Il parlait avec un léger zézaiement étranger qui n’était pas désagréable.
– Deux braves pêcheurs, qui habitent de l’autre côté de la baie, m’ont recueilli et soigné. Et cependant je ne saurais honnêtement les en remercier.
Je pensai : « Tiens ! Voici un homme avec qui je pourrais sympathiser. » Et je lui demandai :
– Pourquoi auriez-vous préféré mourir ?
– Parce que, s’écria-t-il en tendant vers le ciel ses longs bras dans un geste passionné et désespéré, dans cette baie bleue souriante repose ma vie, mon trésor, mon âme, tout ce que j’aime enfin !
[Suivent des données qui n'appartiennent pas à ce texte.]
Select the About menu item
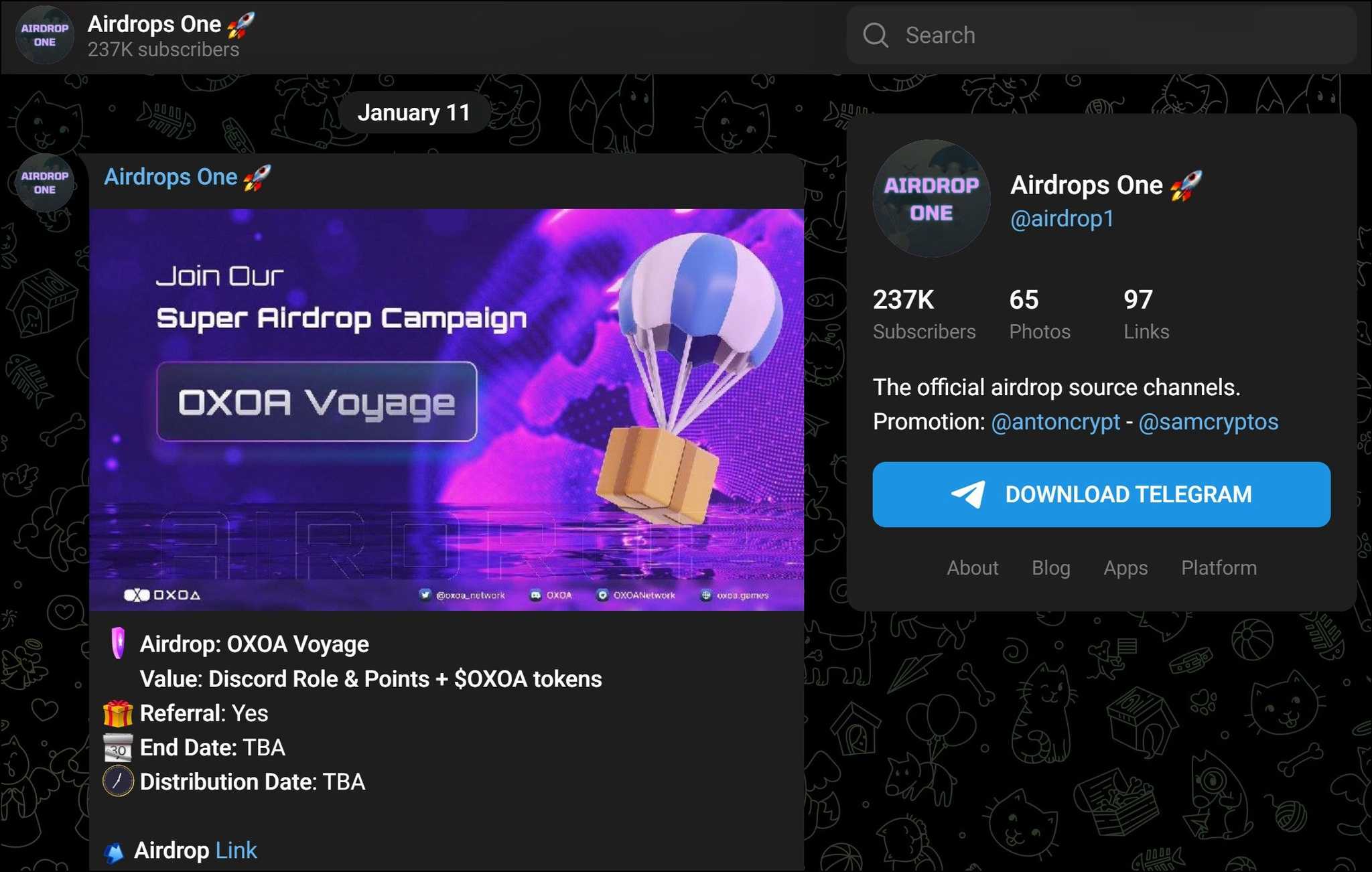This screenshot has height=872, width=1372. [x=972, y=567]
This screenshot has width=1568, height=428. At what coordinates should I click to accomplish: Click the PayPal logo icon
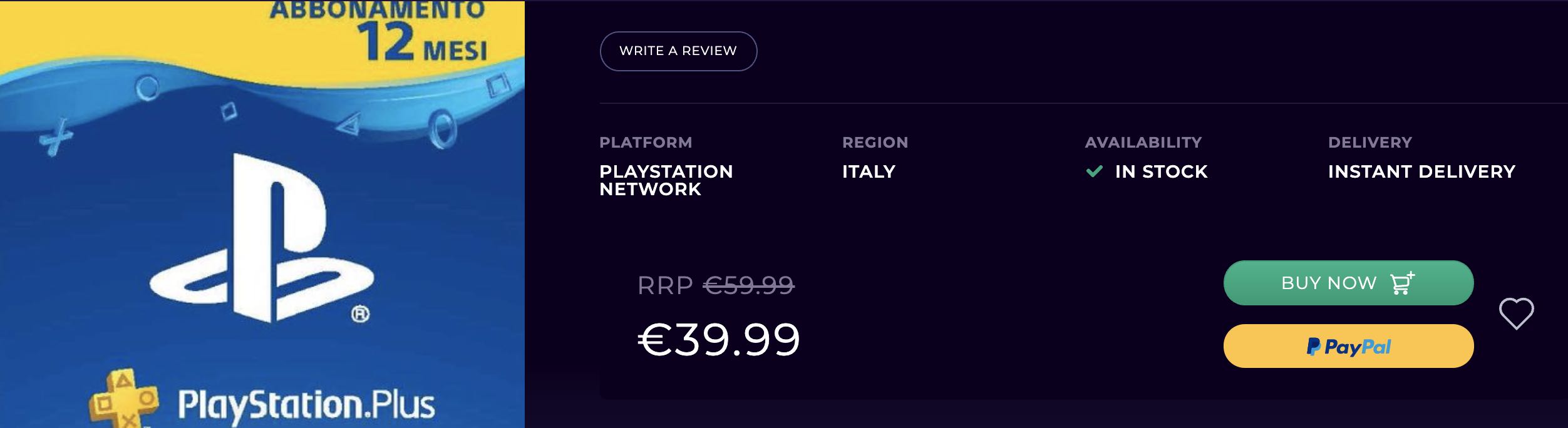(x=1313, y=347)
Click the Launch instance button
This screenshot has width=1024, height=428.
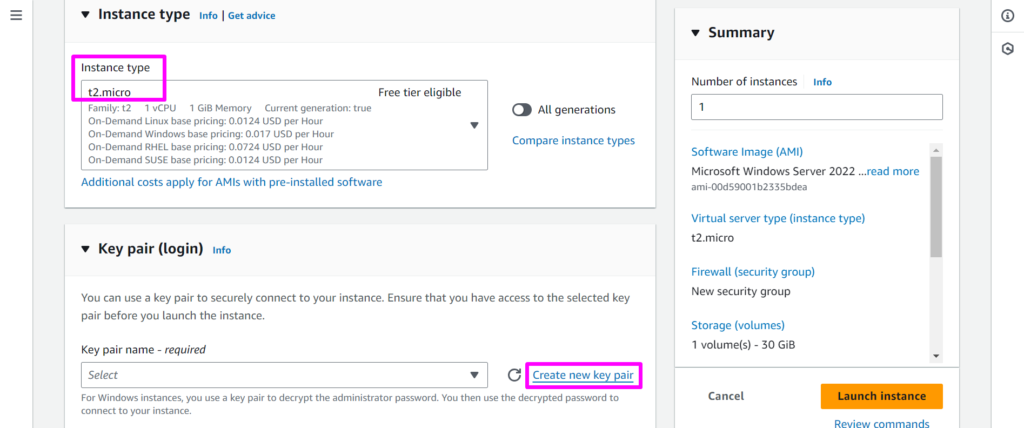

– Bah ! répondis-je. Chaque jour, il meurt quantité de gens, mais cela ne sert à rien d’en faire des tas d’histoires. Permettez-moi de vous informer que ce terrain sur lequel vous marchez m’appartient, et que plus tôt vous le quitterez, plus je serai content. L’un de vous deux me gêne déjà suffisamment.
– L’un de nous deux ? balbutia-t-il.
– Oui. Si vous pouviez l’emmener, je vous serais extrêmement reconnaissant.
Il me regarda comme s’il avait du mal à comprendre ce que je venais de lui dire, puis sur un hurlement de sauvage, il prit ses jambes à son cou et se dirigea vers ma maison. Jamais homme ne courut aussi vite ! Je le suivis comme je pus, furieux de l’invasion qui me menaçait mais avant que j’atteignisse ma porte, il s’était déjà engouffré à l’intérieur. J’entendis un grand cri. Puis, en m’approchant, je n’entendis plus que le monologue d’une voix d’homme s’exprimant avec force et rapidité. Quand j’entrai, la jeune Sophie Ramusine était tapie, recroquevillée dans un coin, son visage traduisait autant de peur que de dégoût. L’autre, les yeux étincelants et les mains tremblantes d’émotion, déversait un torrent de mots destinés à plaider sa cause. Il fit un pas vers elle, mais elle recula et poussa un cri aigu, celui du lapin que la belette saisit à la gorge.
– Holà ! fis-je en le tirant en arrière. Voici du joli ! Prenez-vous ma maison pour une taverne de village ou un lieu de rendez-vous public ?
– Oh ! monsieur, excusez-moi ! Cette femme est ma femme, et je craignais qu’elle n’eût été noyée. Vous m’avez rendu la vie.
– Qui êtes-vous ? lui demandai-je rudement.
– Je suis un homme d’Arkhangelsk, me répondit-il avec simplicité. Un Russe.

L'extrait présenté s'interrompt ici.